In medieval times it was known as Cambria. The native Welsh language
is
Cymraeg. The patron saint is St. David (Saint Dewi). The national
flower
is the leek.
(WUD, 1994, p.1605)(WSJ, 6/10/97, p.A16)(SFEC, 7/23/00, Z1
p.2)
Wales contained a third of the entire world's supply of coal.
(SFEC, 5/10/98, p.T4)
Arrows from Welsh longbows pierced armor at 400 yards and
ended
the age of knights in shining armor.
(SFEC, 5/31/98, Z1 p.8)
510-601 Saint Dewi, Welsh bishop.
(WUD, 1994, p.369)
700-800 King Offa decreed that an earthen barrier
be built along the border between Wales and his kingdom of Mercia.
Llwybr Clawdd Offa opened as a hiking trail in 1971.
(SSFC, 4/7/02, p.C10)
1067 Chepstow Castle was built
in Wales to protect a strategic crossing of the River Wye and for
the defense of the Wye Valley near the English border by the troops
of William the Conqueror.
(SFEC, 5/25/97, p.T5)(SFEC, 5/10/98, p.T4)
1169 Dec, Owain Gwynedd, ruler
of North Wales in the twelfth century, died. He had nineteen
children, six of whom were legitimate. Madoc, one of the bastard
sons, was born in a castle at Dolwyddelan, a village at the head of
the Lledr valley between Betws-y-Coed and Blaenau Ffestiniog. The
brothers fought amongst themselves for the right to rule Gwynedd.
Madoc, although being brave and adventurous, was a man of peace. He
and his brother, Riryd, left the quay on the Afon (River) Ganol at
Aber-Kerrik-Gwynan, on the North Wales Coast (now Rhos-on-Sea) in
two ships, the Gorn Gwynant and the Pedr Sant. They sailed west,
leaving the coast of Ireland 'farre north' and landed in Mobile Bay,
in what we now know as Alabama in the USA.
(www.madoc1170.com/home.htm)
1170 Madoc, a Welsh prince, is
reputed to have discovered America.
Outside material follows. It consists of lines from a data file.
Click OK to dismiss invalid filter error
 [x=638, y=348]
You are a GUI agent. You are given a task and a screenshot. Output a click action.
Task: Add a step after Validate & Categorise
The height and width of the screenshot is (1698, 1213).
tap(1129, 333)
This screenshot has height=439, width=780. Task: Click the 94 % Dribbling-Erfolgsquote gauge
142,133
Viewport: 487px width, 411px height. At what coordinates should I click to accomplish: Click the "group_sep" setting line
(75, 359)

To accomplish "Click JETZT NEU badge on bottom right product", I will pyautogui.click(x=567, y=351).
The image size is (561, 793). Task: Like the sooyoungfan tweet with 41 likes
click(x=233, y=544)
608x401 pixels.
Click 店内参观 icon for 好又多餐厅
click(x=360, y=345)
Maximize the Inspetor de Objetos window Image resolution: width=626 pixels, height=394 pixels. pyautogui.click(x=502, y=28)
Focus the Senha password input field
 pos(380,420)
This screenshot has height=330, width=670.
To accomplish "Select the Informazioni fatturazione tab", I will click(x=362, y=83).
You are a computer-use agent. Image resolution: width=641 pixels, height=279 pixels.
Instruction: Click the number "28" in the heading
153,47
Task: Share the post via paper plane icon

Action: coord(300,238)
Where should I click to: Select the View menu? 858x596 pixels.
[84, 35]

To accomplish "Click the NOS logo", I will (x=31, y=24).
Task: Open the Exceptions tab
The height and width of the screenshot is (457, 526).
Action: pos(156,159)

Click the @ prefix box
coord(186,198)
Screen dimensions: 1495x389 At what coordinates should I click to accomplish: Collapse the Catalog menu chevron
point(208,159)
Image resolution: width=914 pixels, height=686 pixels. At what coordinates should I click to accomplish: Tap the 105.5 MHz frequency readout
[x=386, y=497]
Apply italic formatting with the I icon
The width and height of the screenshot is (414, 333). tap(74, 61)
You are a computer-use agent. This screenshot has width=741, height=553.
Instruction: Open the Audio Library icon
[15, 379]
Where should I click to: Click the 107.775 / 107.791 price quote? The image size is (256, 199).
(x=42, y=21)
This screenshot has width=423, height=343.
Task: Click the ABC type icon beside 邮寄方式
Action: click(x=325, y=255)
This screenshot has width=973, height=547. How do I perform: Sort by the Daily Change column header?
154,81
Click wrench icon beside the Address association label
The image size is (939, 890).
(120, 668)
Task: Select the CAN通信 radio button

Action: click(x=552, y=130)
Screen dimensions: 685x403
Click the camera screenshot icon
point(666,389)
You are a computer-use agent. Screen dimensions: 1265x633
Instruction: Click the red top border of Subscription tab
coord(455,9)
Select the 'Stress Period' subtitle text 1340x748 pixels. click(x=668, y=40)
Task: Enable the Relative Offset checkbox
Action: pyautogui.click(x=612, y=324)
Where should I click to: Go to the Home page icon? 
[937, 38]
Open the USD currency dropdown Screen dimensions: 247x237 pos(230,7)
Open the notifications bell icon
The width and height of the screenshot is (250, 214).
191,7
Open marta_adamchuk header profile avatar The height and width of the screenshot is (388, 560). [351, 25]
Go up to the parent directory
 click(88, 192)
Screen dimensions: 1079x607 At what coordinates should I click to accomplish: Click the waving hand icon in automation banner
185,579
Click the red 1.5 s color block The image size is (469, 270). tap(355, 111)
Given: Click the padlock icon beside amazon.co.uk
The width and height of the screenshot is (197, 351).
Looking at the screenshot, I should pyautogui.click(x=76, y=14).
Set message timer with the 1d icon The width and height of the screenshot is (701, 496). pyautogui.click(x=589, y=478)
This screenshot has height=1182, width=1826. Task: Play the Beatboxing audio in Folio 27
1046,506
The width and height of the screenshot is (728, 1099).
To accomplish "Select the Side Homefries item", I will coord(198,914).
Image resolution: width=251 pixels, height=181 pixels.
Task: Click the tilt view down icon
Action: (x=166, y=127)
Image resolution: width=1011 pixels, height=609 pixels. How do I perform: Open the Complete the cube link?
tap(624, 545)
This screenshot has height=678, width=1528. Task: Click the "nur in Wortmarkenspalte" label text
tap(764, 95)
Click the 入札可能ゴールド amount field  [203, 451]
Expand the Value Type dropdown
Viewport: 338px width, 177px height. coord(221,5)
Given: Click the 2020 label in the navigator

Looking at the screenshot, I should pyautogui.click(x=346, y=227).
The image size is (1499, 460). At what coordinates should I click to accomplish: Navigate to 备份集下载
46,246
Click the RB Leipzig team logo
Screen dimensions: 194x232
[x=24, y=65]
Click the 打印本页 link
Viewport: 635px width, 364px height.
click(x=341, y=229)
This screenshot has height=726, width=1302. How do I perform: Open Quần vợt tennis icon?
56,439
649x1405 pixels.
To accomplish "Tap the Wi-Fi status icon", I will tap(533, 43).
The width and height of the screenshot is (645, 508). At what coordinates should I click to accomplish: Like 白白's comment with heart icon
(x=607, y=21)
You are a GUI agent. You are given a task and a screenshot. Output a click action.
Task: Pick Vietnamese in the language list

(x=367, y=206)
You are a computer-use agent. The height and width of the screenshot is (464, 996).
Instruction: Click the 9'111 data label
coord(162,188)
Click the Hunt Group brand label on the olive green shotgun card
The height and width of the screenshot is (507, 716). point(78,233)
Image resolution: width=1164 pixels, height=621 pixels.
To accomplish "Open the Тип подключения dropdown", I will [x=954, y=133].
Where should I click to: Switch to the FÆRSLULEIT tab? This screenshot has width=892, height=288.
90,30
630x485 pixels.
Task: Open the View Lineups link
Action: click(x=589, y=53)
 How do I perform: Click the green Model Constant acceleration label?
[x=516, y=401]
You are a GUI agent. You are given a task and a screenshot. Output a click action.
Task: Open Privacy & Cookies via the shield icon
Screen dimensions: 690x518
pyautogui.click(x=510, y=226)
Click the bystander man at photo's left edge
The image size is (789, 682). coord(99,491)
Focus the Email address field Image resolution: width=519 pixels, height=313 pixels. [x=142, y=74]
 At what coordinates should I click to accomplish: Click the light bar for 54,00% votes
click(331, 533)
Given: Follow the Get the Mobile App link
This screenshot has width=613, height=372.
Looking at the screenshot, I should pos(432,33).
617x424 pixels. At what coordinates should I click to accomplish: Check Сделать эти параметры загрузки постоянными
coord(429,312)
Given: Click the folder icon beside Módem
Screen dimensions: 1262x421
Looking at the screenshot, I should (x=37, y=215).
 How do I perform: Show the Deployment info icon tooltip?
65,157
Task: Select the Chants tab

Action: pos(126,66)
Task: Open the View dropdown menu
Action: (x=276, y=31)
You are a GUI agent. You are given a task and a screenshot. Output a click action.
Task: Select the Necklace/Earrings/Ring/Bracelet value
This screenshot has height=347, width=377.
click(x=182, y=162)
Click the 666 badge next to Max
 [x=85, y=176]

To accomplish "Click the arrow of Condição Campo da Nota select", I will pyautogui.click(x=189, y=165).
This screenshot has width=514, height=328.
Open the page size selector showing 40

Many believe that he and his
followers initially settled in the Georgia/Tennessee/ Kentucky area,
eventually moving to the Upper Missouri, where they were assimilated
into a tribe of the Mandans. New evidence is also emerging about a
small band of Madoc's followers who remained in the Ohio area and
are called “White Madoc.”
(www.madoc1170.com/home.htm)
1200-1250 The Longbow was developed from a Welsh
bow that had been used against the English. During the numerous
skirmishes with the Welsh, the English had witnessed the power of
this weapon. An arrow from this weapon had a maximum range of
400 yards, could penetrate four inches of wood at closer range, and
could kill an armored knight at 200 yards. The British would use it
to destroy a French army at Crecy in 1346. This would be the
world's premiere weapon until the development of cannon (artillery)
circa 1450.
(www.archers.org/default.asp?section=History&page=longbow)
1240 Apr 11, Llywelyn ab
Iorwerth the Great, monarch of Wales (1194-1240), died.
(MC, 4/11/02)
1248 Carreg Cennen, a castle on
a hilltop above Trapp, Wales, was built as a Welsh stronghold.
(SFEC, 5/10/98, p.T4)
1274 Upon Edward‘s succession
to the English throne, he demanded Llywelyn ap Gruffydd pay homage
to him before he recognized him as Prince of Wales.
(HNQ, 7/14/00)
1276 Nov 12, Suspicious of the
intentions of Llywelyn ap Gruffydd, the Prince of Wales, English
King Edward I resolved to invade Wales. Edward decided to force
Llywelyn ap Gruffydd into submission. Edward was aided by Llywelyn‘s
brother Daffydd ap Gruffydd and Prince Gruffydd ap Gwenwynwyn of
Powys—both of whom Llywelyn had expelled for plotting his
assassination.
(HNQ, 7/14/00)(HN, 11/12/00)
1277 King Edward of England
invaded Wales. Edward was aided by Llywelyn ap Gruffydd’s brother
Daffydd ap Gruffydd and Prince Gruffydd ap Gwenwynwyn of Powys—both
of whom Llywelyn had expelled for plotting his assassination.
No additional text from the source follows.